US-Council News

Breaches Are Coming: What Game of Thrones Teaches about Cybersecurity

Whether you're Lord Commander of the Night's Watch or the CISO of a mainstream business, it's not easy to defend against a constantly evolving threat that is as deadly as an army of White Walkers.

**Warning - potential spoiler alert**

The popular Game of Thrones series starts with the ominous warning that “Winter is Coming” and in the mythical Westeros, children are raised hearing stories of "the Long Night," a winter that happened thousands of years ago and supposedly lasted a generation. It was during this Long Night, that man first encountered the White Walkers, an ancient race of ice creatures looking to devour all things good and cover the lands in ice and snow.

In the far less fantastic world in which you and I live today, there is also a growing threat. Like the White Walkers, this threat is the subject of countless stories which haunt the nightmares of modern CISOs: security breaches. Before you scoff, let me point out that mega hacks like Target and Home Depot were so serious that every day non-security people changed their buying habits. The repeated occurrence of huge, public data breaches, the increasingly stringent compliance regulations, and the brand reputational damages associated with breaches are just a few of the things that have elevated cybersecurity from an afterthought to a board-level discussion.

Even scarier, like the White Walkers, security breaches and the hackers causing them show no sign of going away.

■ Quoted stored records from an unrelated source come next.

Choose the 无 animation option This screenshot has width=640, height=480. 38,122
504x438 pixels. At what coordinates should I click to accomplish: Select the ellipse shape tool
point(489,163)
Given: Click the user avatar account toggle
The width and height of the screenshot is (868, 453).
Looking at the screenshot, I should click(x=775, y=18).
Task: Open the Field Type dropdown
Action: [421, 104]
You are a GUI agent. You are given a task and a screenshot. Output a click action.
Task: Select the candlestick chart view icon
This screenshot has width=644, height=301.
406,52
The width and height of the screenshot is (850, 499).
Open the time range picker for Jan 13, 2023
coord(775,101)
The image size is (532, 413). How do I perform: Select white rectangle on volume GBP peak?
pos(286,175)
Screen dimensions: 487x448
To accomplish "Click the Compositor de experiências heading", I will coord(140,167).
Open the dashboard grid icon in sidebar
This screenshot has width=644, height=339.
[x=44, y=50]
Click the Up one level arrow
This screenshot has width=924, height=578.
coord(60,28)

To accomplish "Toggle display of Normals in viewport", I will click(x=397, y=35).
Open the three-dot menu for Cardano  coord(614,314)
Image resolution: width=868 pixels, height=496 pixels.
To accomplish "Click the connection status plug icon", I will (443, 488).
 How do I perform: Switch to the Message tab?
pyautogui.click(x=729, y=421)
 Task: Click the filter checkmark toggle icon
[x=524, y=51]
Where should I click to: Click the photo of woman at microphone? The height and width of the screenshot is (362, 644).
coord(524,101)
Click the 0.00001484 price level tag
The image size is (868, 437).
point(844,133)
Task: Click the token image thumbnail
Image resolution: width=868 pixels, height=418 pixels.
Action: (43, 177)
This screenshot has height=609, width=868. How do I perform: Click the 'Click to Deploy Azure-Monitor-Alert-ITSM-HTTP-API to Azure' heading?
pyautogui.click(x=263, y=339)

Of the many qualities that make the White Walkers such formidable opponents, one stands out as the most impactful: their ability to reanimate corpses of the dead as soldiers in their army. The ramification of this necromancy is a positive feedback loop which has enabled the White Walkers to amass a staggering number of undead troops.  As their numbers swell, their ability to combat the living increases, thus producing more dead that join the ranks.

Likewise security breaches are also growing.  According to data from the last several Verizon Data Breach Investigation Reports, the annual number of security breaches has grown from 759 in 2011 to 1,935 in 2017. This works out to be an average annual growth rate of roughly 22%. There are scores of factors influencing this steady rise in data breaches, among them: a growing sprawl of software available to consumers (which may potentially contain security coding flaws), the fact that more and more devices are connected to the Internet (and thus potential targets), and that human users are still the weakest link in the security equation because they often ignore 'light lifting' security measures like updating passwords.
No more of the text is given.